Vidya’s Approach to Computer Vision: detecting and classifying integrity anomalies, autonomously

 

According to Amazon, AI is changing the way performance management is conducted using neural networks so it can be applied in different fields. Neural networks applied to images and videos use inputs to be trained on, filtering useful information into their structure that will be transformed into outputs at the end of their analysis. With these trained neural networks, companies can perform object recognition, monitoring, classification, image reconstruction, creating new images, and facial recognition, among other things.

Considering the available capabilities, Computer Vision emerges as a game-changer solution to industrial inspections. By leveraging Reality Capture and image analysis, Computer Vision systems can continuously monitor equipment health, and detect subtle anomalies exceeding normal limits, corrosion, cracks on surfaces, or misalignments in moving parts. And, given the need for more efficient and reliable reporting techniques in the energy industry, Vidya Technology presents a deep tech solution that offers the best of AI’s Computer Vision for anomaly identification within complex industrial environments.

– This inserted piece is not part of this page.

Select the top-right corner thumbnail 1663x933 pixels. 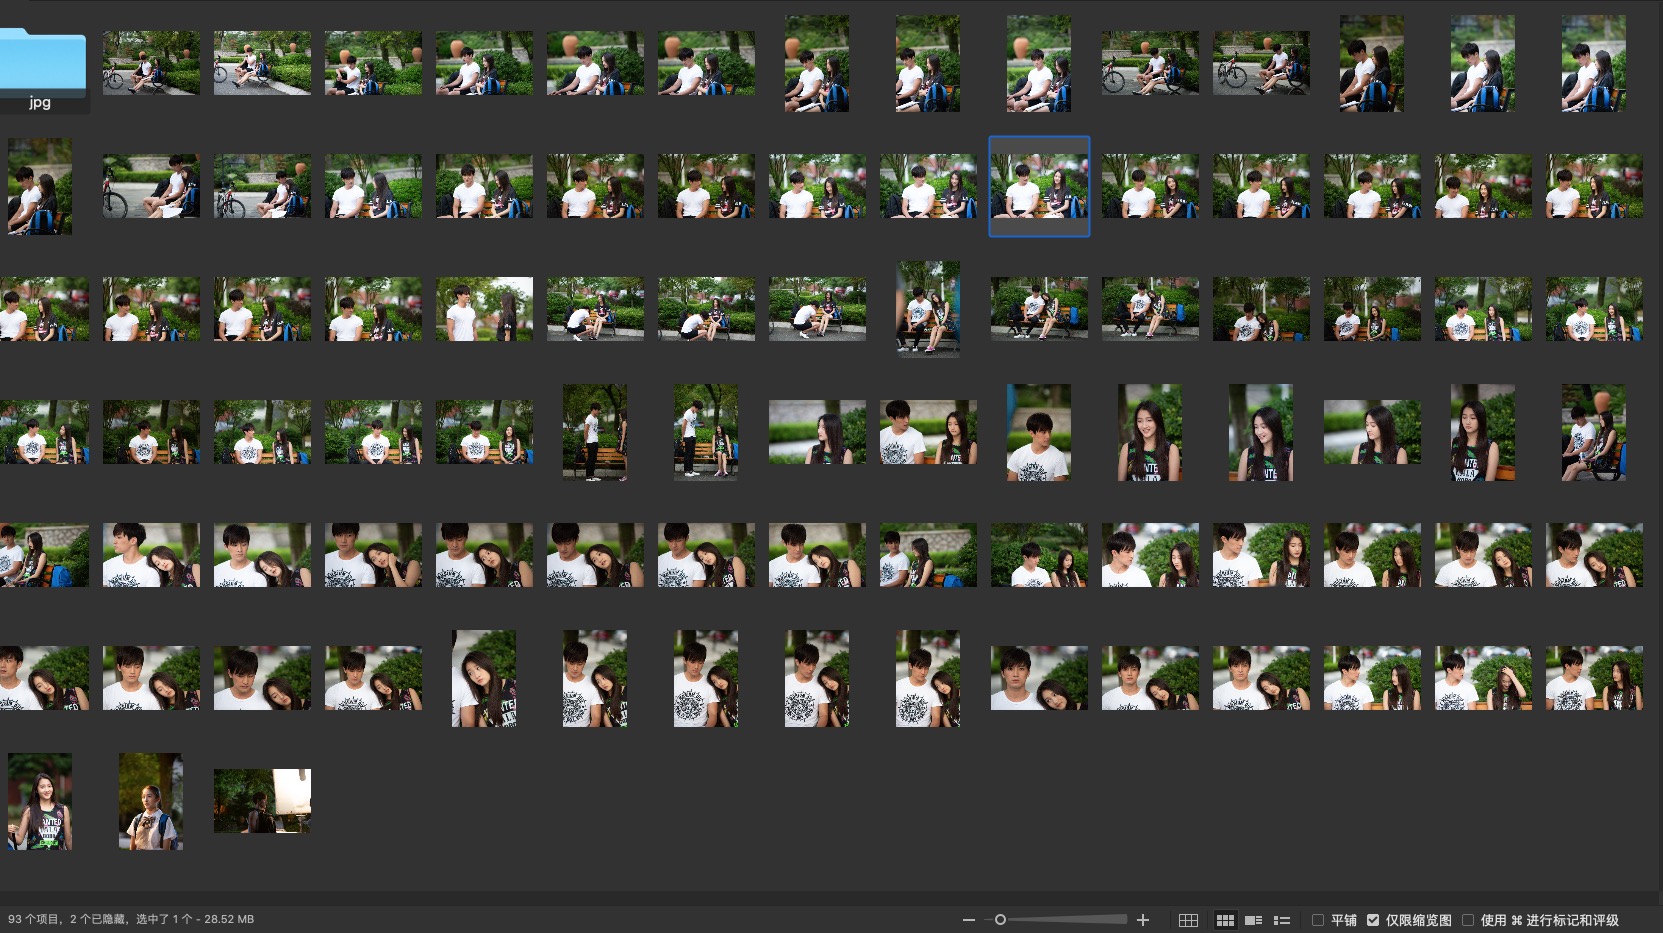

The Vidya System Platform offers an automated inspection process supported by Computer Vision and customizable dashboards, reports, prediction models, 3D models, and simulation capabilities for the identification of anomalies that may go unnoticed by conventional inspection methods. Beyond that, using Computer Vision models makes constant monitoring of the object’s conditions possible, allowing operators to determine the anomaly’s scalability and overall impact accurately. This technology has been reducing costs and unplanned downtime while allowing workers to prioritize what matters most.

 

 

In practice, the application approach consists of contextualizing reports, documents, technical drawings, and other kinds of data in a 3D environment. Then, with the image and sensorial inputs (Reality Capture), the AI Computer Vision processes the images to autonomously identify and classify visual anomalies, such as pitting, potential discontinuities, welding, and corrosion in a 3D model. Therefore, using the information to generate work order inputs and support for maintenance plans.

 

What does the future say about Computer Vision?

 

 

Within this scenario, what makes Computer Vision have immense potential isn’t just its ability to identify patterns autonomously, but its ability to keep learning from previous experiences. Grand View Research reports the value of the global Computer Vision market is expected to reach $19 billion by 2027, up from just over $11 billion in 2020. This way, decision-making professionals can prioritize what they find more useful in their AI diagnosis, avoiding wastes of time or other resources and increasing accuracy and efficiency. Furthermore, it won’t be long until this technology is integrated into all processes of society, reaching a scenario in which AI technology facilitates the decision-making of every citizen.